I won Christmas. But not in the same way I usually win Christmas, which I usually measured statistically with measurable metrics like “most gifts” and “cost of gifts” and “percentage of list.” But not this year. This year, I measured it in here (pointing to my heart) and up here (pointing to my head).
We live in a material world and I try my best to fit into that world, worrying about (a) me, (b) myself, and (c) what other people think of me. I typically want other people to base their judgments on the things I have and the money they believe that I have. For most of my life, this worked out just fine. I walked around picturing everyone jealous of me.
Then, I approached 40 years old, then I turned 40, and then I went zipping right into my “40s” (the decade, not the beer bottles) and it all changed. I started to realize, nobody cares, Don. Nobody thinks about you and envies you as much as you hope they do. They have lives and families and concerns of their own.
I had to shift my entire world view. And with that came new (and probably healthier) perspective. Which brings me to my Christmas list.
My sister has laughed quite a bit about my Christmas wish-list. Everything on it was practical and boring (to the outside world). Usually my list is filled with items that make the outside world think I’m doing all sorts of awesome things …like dressing in high fashion and expensive clothes, or exercising and being awesome, or into expensive hobbies because I’m soooooo upper middle class. Not this year. My list, in a nutshell was (a) keep my feet warm, (b) help me sleep, (c) replace something I had and used up, and (d) drink – in style.
Guess what? When you ask for things, and get things, that enrich the lives of those around you, it’s actually way better.
My new world view is shifting to, if I get this, I can make Person(s) A happy by __________.
I got waterproof Bogs (slip on shoes) rated to 20 degrees below zero for walking the dog or for quick chores outside. This makes my life better by walking more. Makes my dog’s life better by walking more. Makes my wife’s life better because I don’t track dirt and mud into the house. Yes. I have running shoes. But on a 35 degree rainy day when the neighborhood is all puddles and wet grass, having these quick slip-ons is brilliant.
I got warm, boot high socks. I didn’t even know I wanted them, but my wife did, and they are cozy and warm and when it gets really cold (which I’m sure is coming soon), my feet will be warm (while walking that damn dog the kids wanted so badly …do you see them walking the dog? 10-9-8-7-6 …OK …I’m better).
I got a “#1 Dad” wallet, which means all my hard work in 2014 elevated me from “All American” to #1. Woo hoo! It’s probably because I bought this particular daughter a dog, come to think of it.
I got Bedphones. Hey. I have trouble staying asleep. I was trying to fix it by (a) reading in bed whenever I woke up (which meant a 1/2 hour or more of wakefulness in the middle of the night). Or (b) I tried heading downstairs and sleeping in front of the TV, which meant bad sleep in the glow of a TV (that’s horrible).
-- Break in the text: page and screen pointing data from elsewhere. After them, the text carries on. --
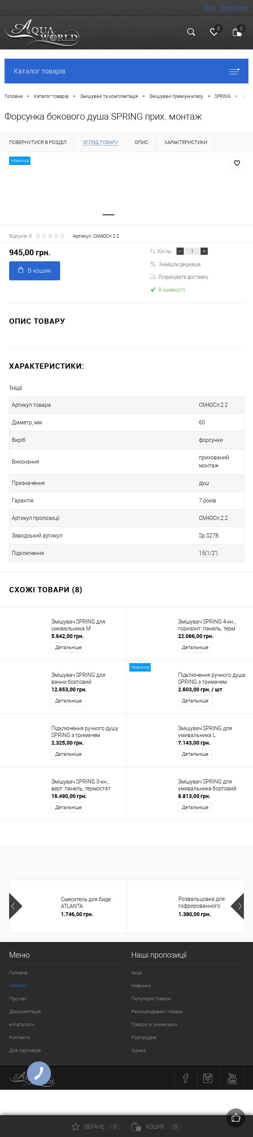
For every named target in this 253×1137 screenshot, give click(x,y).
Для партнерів (25, 1044)
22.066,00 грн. (195, 630)
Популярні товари (151, 993)
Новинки (141, 980)
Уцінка (138, 1044)
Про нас (18, 993)
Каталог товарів (126, 71)
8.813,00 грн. (194, 790)
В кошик (34, 272)
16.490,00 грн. (69, 790)
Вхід (210, 8)
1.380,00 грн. (194, 908)
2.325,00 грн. (67, 736)
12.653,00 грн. (69, 683)
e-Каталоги (21, 1019)
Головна (18, 967)
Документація (25, 1006)
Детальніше (68, 641)
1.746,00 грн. (77, 908)
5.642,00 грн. (67, 630)
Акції (136, 967)
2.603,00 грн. (200, 683)
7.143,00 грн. (194, 736)
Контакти (19, 1032)
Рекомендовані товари (157, 1006)
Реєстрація (234, 8)
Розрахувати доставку (179, 279)
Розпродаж (144, 1032)
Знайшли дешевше (175, 266)
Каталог (18, 980)
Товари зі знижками (154, 1019)
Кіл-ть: (165, 253)
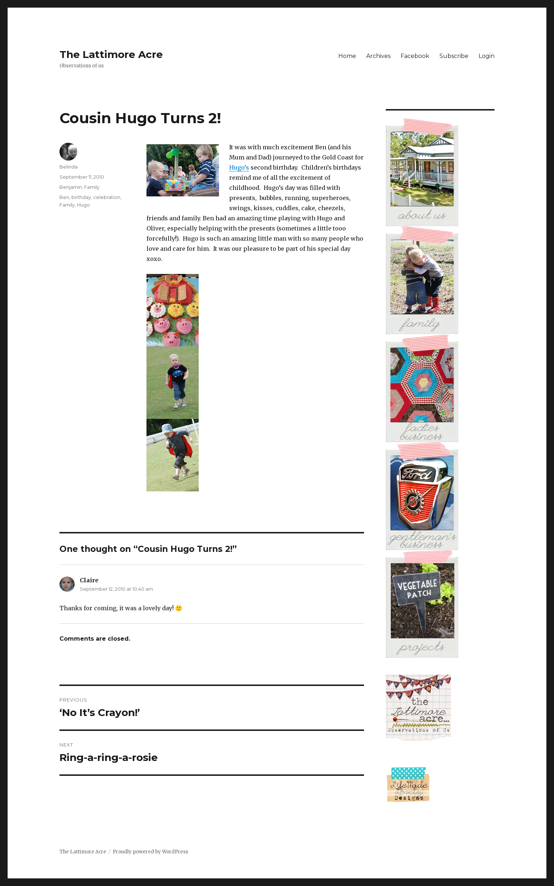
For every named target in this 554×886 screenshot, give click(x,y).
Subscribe (453, 56)
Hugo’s (239, 167)
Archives (378, 56)
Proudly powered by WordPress (150, 852)
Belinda (68, 167)
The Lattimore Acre (111, 54)
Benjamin (70, 187)
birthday (81, 197)
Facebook (415, 56)
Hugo (83, 205)
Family (91, 187)
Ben (64, 197)
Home (347, 56)
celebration (106, 197)
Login (487, 56)
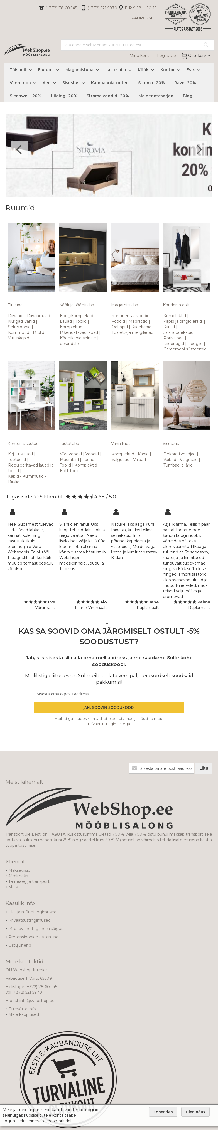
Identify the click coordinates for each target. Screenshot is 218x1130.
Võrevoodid (71, 454)
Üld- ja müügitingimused (32, 911)
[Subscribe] (109, 707)
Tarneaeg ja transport (29, 881)
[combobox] (137, 45)
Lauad (66, 321)
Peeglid (195, 343)
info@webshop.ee (37, 1000)
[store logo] (27, 50)
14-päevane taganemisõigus (35, 928)
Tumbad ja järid (178, 465)
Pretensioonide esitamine (33, 936)
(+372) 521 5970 (102, 8)
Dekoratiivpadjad (179, 454)
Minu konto (140, 55)
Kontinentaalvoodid (131, 315)
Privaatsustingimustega (109, 723)
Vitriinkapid (18, 337)
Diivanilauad (38, 315)
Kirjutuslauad (20, 454)
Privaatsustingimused (29, 920)
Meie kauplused (23, 1014)
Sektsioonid (19, 326)
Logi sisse (166, 55)
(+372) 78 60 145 (61, 8)
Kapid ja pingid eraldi (183, 321)
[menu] (109, 82)
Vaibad (139, 459)
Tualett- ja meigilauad (132, 332)
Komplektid (71, 326)
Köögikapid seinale (78, 337)
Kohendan (163, 1111)
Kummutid (18, 332)
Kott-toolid (70, 470)
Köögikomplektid (76, 315)
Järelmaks (18, 875)
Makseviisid (19, 870)
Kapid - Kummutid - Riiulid (27, 479)
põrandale (69, 343)
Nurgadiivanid (21, 321)
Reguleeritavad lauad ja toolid (30, 468)
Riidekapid (141, 326)
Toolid (81, 321)
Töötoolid (17, 459)
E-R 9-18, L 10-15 (140, 8)
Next (198, 149)
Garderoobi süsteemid (185, 349)
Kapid (143, 454)
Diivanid (15, 315)
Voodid (118, 321)
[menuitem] (19, 69)
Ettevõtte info (22, 1008)
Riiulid (38, 332)
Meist (13, 887)
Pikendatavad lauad (79, 332)
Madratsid (138, 321)
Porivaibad (173, 337)
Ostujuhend (19, 945)
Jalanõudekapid (178, 332)
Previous (19, 149)
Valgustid (120, 459)
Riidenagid (173, 343)
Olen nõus (195, 1111)
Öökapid (120, 326)
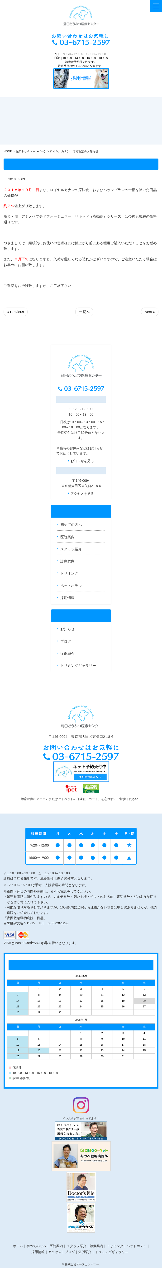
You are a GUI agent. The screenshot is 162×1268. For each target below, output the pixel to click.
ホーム (18, 1246)
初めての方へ (71, 525)
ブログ (65, 641)
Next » (150, 312)
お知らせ (96, 448)
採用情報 (67, 598)
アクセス (54, 1252)
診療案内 (67, 561)
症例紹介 (67, 653)
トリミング (69, 573)
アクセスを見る (82, 494)
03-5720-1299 (58, 923)
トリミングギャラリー (78, 666)
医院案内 (67, 537)
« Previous (15, 312)
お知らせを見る (82, 461)
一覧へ (84, 312)
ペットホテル (71, 586)
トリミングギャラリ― (111, 1252)
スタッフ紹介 (71, 549)
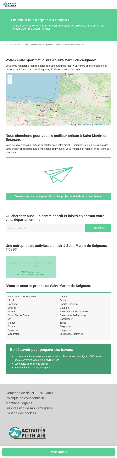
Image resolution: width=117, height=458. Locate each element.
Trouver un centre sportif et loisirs (28, 44)
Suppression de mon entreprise (29, 408)
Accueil (9, 44)
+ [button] (10, 77)
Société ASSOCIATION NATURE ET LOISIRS (31, 264)
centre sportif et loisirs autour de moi (51, 65)
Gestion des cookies (21, 413)
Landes (58, 44)
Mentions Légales (19, 403)
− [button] (10, 81)
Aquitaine (48, 44)
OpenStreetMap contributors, (92, 125)
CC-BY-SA (107, 125)
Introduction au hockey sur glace (32, 367)
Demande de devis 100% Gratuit (30, 393)
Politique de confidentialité (25, 398)
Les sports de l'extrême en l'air (31, 363)
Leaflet (69, 125)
I (c) tried getting up and making lists (of the things I was worrying about). That didn’t help. But I found the best idea was to have a few (boring) audio books ready on my iPhone. When I wake, I quickly pop in the headphones, set the sleep timer for 30 minutes, and then try like hell to stay awake and listen. But when the book is something like the epic “John Quincy Adams” biography and it’s detailing the letters he received from his mother about how to dress in public …trust me …it’s a cure of insomnia. Sorry, history buffs …it was interesting, but not that interesting. Ear buds hurt my ear canals, so I read about these Bedphones wish are soft and lay gently against my ears, but not in my ears, and I can sleep on my side or back and I can’t really even tell I have earphones on.
And lastly, I got a new sea salt block for grilling and cooking (which I love and love doing it for my family and I love when my wife says, wow, this tastes so good), and my Secret Santa at work got me a growler (32 ounce beer bottle) which I can get filled at local breweries. I’m not a “craft beer” guy, and rarely will I pick up a bottle of micro brew, but the style and flair of bringing a growler into a brewery and having them fill it up …OK …so this was the one gift that still screamed, “look at me …I do cool things. Envy me.” The growler is cool.
Can this non-selfish, and non-ego gratifying outlook on gift-receiving last into the rest of my life? Not sure. But for now, getting things that improve my life and improve the lives of those around me …it feels pretty good.
What if I really adopted the motto …help others in order to help yourself. That sounds like a pretty good resolution. And I’ll hope, maybe, somebody reads this blog entry and doesn’t see it as self adulation, but maybe they say, hey, me too.